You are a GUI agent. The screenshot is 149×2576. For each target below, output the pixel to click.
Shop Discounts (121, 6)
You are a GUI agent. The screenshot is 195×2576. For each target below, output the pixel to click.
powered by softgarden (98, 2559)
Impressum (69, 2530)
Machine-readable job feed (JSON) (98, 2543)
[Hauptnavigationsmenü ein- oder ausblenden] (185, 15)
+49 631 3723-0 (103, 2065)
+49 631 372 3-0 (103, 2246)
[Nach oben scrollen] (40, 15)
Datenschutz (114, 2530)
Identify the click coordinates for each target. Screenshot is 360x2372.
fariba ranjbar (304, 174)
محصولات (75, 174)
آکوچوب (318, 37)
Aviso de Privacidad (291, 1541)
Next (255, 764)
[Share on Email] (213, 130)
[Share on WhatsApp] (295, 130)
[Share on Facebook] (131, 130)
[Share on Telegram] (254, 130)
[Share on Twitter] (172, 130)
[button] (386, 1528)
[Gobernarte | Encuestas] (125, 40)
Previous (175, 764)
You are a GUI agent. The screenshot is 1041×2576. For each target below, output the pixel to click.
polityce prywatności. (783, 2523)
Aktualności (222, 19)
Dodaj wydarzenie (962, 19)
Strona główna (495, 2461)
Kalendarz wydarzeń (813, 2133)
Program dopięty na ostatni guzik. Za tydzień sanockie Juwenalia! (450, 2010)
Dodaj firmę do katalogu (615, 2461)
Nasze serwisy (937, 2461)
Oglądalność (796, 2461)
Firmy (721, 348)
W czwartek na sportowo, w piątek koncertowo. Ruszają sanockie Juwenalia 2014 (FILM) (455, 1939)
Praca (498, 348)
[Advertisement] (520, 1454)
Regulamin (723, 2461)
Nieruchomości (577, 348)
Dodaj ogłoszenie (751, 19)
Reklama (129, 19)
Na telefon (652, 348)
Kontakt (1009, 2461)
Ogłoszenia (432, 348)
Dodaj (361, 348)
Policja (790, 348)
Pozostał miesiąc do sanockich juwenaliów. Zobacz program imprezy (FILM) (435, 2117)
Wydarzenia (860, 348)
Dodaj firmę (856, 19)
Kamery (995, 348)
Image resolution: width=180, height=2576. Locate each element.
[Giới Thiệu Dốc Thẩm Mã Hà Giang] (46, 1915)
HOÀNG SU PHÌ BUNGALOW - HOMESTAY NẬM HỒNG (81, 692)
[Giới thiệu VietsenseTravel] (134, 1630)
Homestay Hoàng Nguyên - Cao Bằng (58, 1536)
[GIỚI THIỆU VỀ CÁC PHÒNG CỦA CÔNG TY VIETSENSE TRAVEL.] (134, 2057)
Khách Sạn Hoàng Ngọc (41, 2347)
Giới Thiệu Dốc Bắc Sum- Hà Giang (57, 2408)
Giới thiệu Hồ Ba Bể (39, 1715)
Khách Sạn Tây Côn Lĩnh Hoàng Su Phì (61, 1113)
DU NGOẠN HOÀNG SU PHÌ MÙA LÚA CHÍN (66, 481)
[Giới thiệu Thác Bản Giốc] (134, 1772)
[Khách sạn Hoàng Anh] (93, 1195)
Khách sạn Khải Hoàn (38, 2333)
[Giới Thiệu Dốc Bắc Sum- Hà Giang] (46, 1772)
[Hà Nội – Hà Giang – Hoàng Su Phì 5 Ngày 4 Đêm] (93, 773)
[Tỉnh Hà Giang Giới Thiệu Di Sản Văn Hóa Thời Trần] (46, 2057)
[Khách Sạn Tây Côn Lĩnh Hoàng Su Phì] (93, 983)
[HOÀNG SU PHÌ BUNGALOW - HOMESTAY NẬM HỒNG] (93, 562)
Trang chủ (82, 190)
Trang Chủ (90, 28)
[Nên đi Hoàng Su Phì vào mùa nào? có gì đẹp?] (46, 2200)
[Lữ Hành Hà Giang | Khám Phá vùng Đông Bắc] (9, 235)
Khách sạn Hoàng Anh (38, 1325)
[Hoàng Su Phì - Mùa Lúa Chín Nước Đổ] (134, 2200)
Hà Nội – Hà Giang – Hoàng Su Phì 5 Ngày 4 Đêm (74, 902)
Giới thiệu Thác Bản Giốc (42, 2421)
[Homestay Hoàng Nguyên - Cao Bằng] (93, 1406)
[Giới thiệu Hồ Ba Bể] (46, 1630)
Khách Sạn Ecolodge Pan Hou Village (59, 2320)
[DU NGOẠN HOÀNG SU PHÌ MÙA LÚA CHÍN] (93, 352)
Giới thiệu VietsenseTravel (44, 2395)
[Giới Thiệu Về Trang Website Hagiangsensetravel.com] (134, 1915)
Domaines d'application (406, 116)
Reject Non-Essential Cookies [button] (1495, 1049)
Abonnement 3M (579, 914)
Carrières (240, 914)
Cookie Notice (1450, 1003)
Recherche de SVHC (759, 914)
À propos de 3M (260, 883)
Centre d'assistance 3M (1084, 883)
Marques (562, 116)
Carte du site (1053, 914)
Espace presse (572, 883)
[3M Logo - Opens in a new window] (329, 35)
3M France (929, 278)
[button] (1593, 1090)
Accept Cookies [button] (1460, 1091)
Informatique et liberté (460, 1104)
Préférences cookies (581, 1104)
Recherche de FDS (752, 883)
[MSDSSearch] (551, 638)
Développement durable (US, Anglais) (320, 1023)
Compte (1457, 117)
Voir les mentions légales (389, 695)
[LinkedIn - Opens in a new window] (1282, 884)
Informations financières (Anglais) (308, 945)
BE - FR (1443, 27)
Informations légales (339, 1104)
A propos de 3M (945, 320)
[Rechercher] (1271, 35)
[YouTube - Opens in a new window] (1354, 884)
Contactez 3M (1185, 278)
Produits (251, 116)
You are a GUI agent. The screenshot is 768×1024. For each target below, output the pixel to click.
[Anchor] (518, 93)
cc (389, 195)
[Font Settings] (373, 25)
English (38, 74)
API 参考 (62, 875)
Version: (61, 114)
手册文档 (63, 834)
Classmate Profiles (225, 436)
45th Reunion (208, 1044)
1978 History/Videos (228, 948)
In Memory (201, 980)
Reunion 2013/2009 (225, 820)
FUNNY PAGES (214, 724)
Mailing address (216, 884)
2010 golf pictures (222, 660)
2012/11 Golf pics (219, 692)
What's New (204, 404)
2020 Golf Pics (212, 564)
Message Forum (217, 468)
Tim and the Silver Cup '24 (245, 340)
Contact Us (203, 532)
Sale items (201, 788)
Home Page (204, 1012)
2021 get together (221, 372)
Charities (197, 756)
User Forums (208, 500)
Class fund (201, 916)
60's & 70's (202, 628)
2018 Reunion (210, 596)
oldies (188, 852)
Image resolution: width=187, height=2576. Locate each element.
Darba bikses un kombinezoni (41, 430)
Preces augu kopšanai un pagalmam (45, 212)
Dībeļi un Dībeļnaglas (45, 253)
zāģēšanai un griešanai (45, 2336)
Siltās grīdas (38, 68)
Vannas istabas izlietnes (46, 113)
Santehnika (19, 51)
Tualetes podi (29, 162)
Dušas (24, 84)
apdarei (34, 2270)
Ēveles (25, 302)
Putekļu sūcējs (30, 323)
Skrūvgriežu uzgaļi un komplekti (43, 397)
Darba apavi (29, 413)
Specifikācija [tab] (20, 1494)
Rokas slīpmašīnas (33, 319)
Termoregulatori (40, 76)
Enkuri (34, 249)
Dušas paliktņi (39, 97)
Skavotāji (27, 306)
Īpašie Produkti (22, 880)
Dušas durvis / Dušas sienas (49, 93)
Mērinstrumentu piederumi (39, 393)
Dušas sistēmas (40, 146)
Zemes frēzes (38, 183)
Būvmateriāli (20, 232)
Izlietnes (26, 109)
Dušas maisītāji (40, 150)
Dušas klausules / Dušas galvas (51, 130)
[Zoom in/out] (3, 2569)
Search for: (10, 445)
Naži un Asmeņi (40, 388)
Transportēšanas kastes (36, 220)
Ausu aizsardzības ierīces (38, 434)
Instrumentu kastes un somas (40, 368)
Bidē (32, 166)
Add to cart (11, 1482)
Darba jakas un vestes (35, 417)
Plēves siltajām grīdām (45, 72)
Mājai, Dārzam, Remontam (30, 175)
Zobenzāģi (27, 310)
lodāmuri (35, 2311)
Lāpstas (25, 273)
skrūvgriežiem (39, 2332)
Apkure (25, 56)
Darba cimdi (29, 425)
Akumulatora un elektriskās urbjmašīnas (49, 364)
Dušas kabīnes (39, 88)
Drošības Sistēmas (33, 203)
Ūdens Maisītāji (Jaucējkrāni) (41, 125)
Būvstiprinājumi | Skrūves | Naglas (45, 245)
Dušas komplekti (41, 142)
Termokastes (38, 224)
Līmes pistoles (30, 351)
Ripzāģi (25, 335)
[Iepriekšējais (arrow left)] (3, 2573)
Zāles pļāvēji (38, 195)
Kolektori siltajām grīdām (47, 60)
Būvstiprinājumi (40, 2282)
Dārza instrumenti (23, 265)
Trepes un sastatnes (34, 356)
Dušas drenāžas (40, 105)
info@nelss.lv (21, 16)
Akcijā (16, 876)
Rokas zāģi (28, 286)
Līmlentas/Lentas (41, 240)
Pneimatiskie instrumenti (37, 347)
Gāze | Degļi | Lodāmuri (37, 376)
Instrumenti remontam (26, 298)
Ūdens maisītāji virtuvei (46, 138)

## Your assignment
Every line from the one containing "Enkuri (34, 249)" to the end of the entries must be set down exactly, with none omitted and none added.

## Response for this exercise
Enkuri (34, 249)
Dušas paliktņi (39, 97)
Skavotāji (27, 306)
Īpašie Produkti (22, 880)
Dušas durvis / Dušas sienas (49, 93)
Mērinstrumentu piederumi (39, 393)
Dušas sistēmas (40, 146)
Zemes frēzes (38, 183)
Būvmateriāli (20, 232)
Izlietnes (26, 109)
Dušas maisītāji (40, 150)
Dušas klausules / Dušas galvas (51, 130)
[Zoom in/out] (3, 2569)
Search for: (10, 445)
Naži un Asmeņi (40, 388)
Transportēšanas kastes (36, 220)
Ausu aizsardzības ierīces (38, 434)
Instrumentu kastes un somas (40, 368)
Bidē (32, 166)
Add to cart (11, 1482)
Darba jakas un vestes (35, 417)
Plēves siltajām grīdām (45, 72)
Mājai, Dārzam, Remontam (30, 175)
Zobenzāģi (27, 310)
lodāmuri (35, 2311)
Lāpstas (25, 273)
skrūvgriežiem (39, 2332)
Apkure (25, 56)
Darba cimdi (29, 425)
Akumulatora un elektriskās urbjmašīnas (49, 364)
Dušas kabīnes (39, 88)
Drošības Sistēmas (33, 203)
Ūdens Maisītāji (Jaucējkrāni) (41, 125)
Būvstiprinājumi | Skrūves | Naglas (45, 245)
Dušas komplekti (41, 142)
Termokastes (38, 224)
Līmes pistoles (30, 351)
Ripzāģi (25, 335)
[Iepriekšējais (arrow left)] (3, 2573)
Zāles pļāvēji (38, 195)
Kolektori siltajām grīdām (47, 60)
Būvstiprinājumi (40, 2282)
Dārza instrumenti (23, 265)
Trepes un sastatnes (34, 356)
Dušas drenāžas (40, 105)
info@nelss.lv (21, 16)
Akcijā (16, 876)
Rokas zāģi (28, 286)
Līmlentas/Lentas (41, 240)
Pneimatiskie instrumenti (37, 347)
Gāze | Degļi | Lodāmuri (37, 376)
Instrumenti remontam (26, 298)
Ūdens maisītāji virtuvei (46, 138)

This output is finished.